Now that's not a view I'm committed to, but it's a view that's built into the nature of judicial legitimacy. Legitimate decisions are depersonalized, and a favorite technique used to criticize judicial opinions involves personalizing them, accusing the majority of asserting its "personal policy preferences," as if the right preference is somehow removed from personality, a preference emerging from the judicial institution itself.
Pronouncements of "this Court" echo notions of "found law" and harmonize with the viewpoint that some readings of the Constitution are just wrong. Judges, as we conceive them, are not there to dispense opinions having no better origin than their own whimsy. Just as we expect more than mere conclusions from our adversaries in argument, we expect justices to deliver opinions that have some objective source, like reason and fact, and we expect rationales to follow tracks that we ourselves can trace (perhaps tracks of reasoning that are "public") undiverted by the flaws of individual personality.

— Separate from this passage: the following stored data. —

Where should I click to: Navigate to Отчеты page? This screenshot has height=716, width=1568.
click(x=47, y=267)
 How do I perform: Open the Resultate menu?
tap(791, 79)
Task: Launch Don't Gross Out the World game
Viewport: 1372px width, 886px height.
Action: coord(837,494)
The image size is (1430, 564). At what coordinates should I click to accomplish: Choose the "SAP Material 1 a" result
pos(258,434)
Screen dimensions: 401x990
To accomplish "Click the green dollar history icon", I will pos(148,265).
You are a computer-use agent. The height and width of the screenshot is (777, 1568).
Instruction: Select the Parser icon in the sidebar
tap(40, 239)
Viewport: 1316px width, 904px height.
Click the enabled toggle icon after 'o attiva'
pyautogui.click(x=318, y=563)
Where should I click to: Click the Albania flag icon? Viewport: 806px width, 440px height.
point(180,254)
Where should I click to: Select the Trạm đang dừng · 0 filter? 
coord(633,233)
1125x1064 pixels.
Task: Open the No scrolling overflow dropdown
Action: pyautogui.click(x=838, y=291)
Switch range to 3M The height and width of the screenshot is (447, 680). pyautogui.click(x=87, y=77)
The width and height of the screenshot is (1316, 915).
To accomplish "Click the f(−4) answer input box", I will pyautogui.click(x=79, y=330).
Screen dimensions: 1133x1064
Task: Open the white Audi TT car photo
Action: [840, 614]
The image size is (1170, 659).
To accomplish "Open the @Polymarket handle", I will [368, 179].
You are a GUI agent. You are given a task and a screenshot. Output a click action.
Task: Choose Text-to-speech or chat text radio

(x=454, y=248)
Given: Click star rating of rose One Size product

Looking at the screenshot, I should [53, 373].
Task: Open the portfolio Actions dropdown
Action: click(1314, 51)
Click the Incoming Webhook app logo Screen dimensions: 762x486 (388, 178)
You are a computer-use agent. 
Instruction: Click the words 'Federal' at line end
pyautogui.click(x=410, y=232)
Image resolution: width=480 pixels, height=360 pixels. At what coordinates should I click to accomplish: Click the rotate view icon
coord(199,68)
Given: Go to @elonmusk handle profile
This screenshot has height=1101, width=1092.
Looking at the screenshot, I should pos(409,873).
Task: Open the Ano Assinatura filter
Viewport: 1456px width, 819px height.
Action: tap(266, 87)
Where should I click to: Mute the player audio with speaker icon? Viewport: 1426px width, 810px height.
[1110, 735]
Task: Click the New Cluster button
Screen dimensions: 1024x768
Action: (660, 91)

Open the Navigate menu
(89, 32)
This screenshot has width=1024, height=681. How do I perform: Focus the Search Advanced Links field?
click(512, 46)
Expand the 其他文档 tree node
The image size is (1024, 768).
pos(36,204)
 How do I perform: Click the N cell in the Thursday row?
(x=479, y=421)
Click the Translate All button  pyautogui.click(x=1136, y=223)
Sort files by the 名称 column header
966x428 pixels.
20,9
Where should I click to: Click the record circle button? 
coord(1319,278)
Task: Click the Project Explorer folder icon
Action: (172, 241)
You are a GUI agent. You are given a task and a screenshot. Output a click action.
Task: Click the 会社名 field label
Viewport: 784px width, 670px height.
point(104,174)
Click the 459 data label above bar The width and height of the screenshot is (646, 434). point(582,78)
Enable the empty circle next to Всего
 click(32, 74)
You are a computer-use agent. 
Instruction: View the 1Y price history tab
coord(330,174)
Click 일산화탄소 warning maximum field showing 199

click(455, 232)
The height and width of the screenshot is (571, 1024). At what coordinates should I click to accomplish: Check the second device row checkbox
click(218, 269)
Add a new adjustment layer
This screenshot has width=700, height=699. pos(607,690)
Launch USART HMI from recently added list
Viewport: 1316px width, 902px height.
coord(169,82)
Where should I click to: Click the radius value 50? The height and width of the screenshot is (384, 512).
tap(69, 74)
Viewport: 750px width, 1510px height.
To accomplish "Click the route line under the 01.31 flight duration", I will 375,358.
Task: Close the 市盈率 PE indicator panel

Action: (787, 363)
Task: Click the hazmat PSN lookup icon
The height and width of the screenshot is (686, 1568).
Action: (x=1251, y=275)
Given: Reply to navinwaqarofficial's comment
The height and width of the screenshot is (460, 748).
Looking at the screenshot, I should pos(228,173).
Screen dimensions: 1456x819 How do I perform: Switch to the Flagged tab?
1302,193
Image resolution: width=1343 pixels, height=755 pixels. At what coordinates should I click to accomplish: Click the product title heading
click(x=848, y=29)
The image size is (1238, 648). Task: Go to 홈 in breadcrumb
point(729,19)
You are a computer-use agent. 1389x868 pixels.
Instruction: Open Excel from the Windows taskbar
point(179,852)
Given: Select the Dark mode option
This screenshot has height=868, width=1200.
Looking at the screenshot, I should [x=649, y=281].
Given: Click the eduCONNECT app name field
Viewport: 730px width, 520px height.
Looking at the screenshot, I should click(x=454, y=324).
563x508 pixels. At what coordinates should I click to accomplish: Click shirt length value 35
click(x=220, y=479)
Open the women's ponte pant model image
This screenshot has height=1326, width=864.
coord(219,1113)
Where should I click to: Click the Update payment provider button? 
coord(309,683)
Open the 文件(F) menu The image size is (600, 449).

As much as one might fault the Court for writing, somewhat transparently, in language that pretends to the formalities of found law and objective justice, I think we'd prefer it to the other extreme, where justices merely assert that they like certain ideas and results best, and think the views of cooky Earl Warren and his ilk were plain stupid. (Consider, for instance, the naked vulnerability of a judicial opinion that cites no authority.) And I think we might need the Court to be a singular, perennial institution, not because it lets us pretend that stare decisis means anything, but because it helps us believe that the Constitution is beyond the faults and limits of individual fancy. One Court channeling one Constitution. Sounds like the basis of a safe, secure nation. Alternatively, a haphazard series of differently reasoning, short-sighted, personally prejudiced old lawyers who've been arguing semantics for 200 years--not so comforting, not so responsive to the political majesty we invest in our great document of justice.